Возмущению моему не было границ. Я решил отправиться на розыски доктора, возбудить против него судебное дело. Я поехал в Лизье, но остановил коляску, не доезжая до его дверей. Как сейчас вижу, где я слез. Я вижу, улицу, дом, вижу, как я хожу взад и вперед, готовя обвинительную речь и стараясь вообразить, какое смущенное существо передо мной предстанет; юный врач, карьеру которого я собирался погубить, был, конечно, не орлом, а неопытным мальчишкой, не старше меня самого, и ответил бы мне, что в таком ужасном стечении обстоятельств весь опыт мира не помог бы при полном отсутствии вспомогательных средств. Расхаживая взад и вперед, я представлял себе его волнение, беспомощные движения в полутьме, его растерянность, отчаяние, и настолько пережил сам этот кошмар, что в конце концов вернулся в коляску, чувствуя, что у меня не хватит духа еще удручать беднягу.

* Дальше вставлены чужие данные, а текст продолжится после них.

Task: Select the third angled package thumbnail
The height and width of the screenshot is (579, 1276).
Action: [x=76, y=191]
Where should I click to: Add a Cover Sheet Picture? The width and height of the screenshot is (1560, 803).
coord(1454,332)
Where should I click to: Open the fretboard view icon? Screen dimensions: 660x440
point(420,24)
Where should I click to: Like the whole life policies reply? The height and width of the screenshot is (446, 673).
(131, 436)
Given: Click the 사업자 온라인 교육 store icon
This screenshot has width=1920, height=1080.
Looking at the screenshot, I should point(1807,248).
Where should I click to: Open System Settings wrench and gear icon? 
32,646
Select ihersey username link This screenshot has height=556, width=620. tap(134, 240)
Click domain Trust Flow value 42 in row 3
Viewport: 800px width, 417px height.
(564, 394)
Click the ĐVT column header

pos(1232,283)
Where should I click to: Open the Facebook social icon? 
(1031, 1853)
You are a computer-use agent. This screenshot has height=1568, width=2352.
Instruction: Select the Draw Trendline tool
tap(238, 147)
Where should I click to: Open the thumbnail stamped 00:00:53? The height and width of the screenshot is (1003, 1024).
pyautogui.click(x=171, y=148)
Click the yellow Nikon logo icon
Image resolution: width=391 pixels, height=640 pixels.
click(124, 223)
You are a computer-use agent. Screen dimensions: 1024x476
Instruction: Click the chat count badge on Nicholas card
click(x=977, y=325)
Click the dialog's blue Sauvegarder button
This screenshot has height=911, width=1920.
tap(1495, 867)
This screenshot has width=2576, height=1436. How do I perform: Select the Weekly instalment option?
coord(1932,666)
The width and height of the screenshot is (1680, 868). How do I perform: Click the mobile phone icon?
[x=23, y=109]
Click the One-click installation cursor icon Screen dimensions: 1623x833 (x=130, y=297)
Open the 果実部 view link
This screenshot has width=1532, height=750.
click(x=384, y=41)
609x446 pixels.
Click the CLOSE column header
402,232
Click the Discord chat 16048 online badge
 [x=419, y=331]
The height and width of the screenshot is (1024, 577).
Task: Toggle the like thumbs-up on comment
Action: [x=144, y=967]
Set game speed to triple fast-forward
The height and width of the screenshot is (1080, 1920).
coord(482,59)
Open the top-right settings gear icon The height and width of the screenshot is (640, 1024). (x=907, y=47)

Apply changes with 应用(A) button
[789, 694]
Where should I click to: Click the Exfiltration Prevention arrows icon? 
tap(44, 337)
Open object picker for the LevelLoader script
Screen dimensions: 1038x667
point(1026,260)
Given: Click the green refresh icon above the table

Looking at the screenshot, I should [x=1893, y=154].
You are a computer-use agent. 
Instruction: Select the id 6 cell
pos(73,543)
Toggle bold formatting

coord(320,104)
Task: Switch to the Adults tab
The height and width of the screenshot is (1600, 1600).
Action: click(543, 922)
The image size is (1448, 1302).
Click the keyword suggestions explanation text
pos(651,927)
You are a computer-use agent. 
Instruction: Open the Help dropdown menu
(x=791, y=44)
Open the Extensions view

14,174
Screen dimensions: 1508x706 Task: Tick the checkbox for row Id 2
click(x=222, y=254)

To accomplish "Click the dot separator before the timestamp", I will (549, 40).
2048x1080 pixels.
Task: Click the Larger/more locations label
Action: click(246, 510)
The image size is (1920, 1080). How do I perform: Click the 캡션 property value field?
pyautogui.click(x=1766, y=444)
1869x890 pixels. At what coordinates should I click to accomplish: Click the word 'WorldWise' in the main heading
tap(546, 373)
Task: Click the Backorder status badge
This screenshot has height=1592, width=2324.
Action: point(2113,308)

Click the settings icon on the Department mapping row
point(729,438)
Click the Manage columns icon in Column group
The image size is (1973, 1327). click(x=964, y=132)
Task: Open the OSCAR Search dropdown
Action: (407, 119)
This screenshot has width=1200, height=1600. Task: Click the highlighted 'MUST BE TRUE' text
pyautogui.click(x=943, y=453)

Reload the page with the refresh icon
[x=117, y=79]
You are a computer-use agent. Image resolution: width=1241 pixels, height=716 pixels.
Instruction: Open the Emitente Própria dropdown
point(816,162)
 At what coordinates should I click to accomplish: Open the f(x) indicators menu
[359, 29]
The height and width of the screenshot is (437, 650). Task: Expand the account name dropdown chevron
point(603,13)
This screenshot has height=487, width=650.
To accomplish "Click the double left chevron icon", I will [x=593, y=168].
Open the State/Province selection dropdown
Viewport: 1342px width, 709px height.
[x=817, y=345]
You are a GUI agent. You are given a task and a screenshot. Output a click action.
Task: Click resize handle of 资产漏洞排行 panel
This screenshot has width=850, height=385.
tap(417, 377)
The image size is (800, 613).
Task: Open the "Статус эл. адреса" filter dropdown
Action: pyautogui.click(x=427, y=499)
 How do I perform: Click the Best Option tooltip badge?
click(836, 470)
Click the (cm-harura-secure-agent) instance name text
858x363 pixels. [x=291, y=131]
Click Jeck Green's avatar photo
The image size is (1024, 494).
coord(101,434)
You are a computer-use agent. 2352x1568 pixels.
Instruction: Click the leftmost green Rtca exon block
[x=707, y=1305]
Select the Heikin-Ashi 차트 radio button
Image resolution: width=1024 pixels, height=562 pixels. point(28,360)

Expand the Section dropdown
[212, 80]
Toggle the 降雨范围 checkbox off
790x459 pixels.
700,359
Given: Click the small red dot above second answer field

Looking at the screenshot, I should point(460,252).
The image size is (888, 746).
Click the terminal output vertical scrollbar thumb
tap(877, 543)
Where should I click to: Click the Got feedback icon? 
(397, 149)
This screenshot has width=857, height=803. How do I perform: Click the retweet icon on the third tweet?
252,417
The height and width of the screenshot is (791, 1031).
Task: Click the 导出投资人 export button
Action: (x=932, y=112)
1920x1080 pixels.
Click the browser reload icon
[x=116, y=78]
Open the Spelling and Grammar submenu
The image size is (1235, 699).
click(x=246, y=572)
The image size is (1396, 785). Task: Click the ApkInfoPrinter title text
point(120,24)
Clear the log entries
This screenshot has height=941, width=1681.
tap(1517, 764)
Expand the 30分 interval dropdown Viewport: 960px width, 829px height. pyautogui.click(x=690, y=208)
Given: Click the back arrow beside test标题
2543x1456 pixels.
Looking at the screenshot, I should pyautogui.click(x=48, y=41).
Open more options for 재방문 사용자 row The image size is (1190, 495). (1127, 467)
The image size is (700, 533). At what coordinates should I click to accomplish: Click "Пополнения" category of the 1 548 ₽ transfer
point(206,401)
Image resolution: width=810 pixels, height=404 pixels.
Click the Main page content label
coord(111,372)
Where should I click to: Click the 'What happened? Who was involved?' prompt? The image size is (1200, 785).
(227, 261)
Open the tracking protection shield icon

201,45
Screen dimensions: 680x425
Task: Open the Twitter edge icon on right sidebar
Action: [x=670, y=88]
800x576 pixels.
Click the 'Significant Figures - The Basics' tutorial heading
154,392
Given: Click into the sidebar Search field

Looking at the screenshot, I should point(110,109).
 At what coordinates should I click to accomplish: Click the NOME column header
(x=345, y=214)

Больше настойчивости я проявил в деле Мюло. Все сказанное выше я написал лишь ради того, чтобы перейти наконец к Мюло. О, его я узнал бы изо всех! Из-за него одного стоило полюбить родные места. Я привязываюсь по-настоящему не к местности, — к людям. Я сталкивался в моей коммуне лишь с мелочными интересами, стяжательством, скрытностью, со всеми элементарными формами эгоизма, лишь с угрюмыми и хмурыми лицами, лишь с корявыми либо уродливыми фигурами. Мюло не был местным уроженцем. Даром что нормандец, он ни на кого не походил, и по изысканности его манер легко бы представить себе, что он побочный сын какого-нибудь аристократа. А иногда мне хотелось вообразить его русским по крови, чтобы объяснить мягкую ласковость его мужицкого взгляда. Он носил бакенбарды, как все кальвадосцы. Он был некрасив, правда, но в чертах его лица не было ничего вульгарного или тупого, ничего низкого. А главное, говорил он гораздо правильнее, чем любой из обитателей коммуны. Когда, став мэром, я начал его примечать, ему было около сорока лет. Вскоре я очень привязался к нему. При встрече я всегда разговаривал с ним и часто сворачивал с дороги посмотреть, как он работает. Его, простого землекопа, «поденщика», Робидэ употреблял на самую черную работу.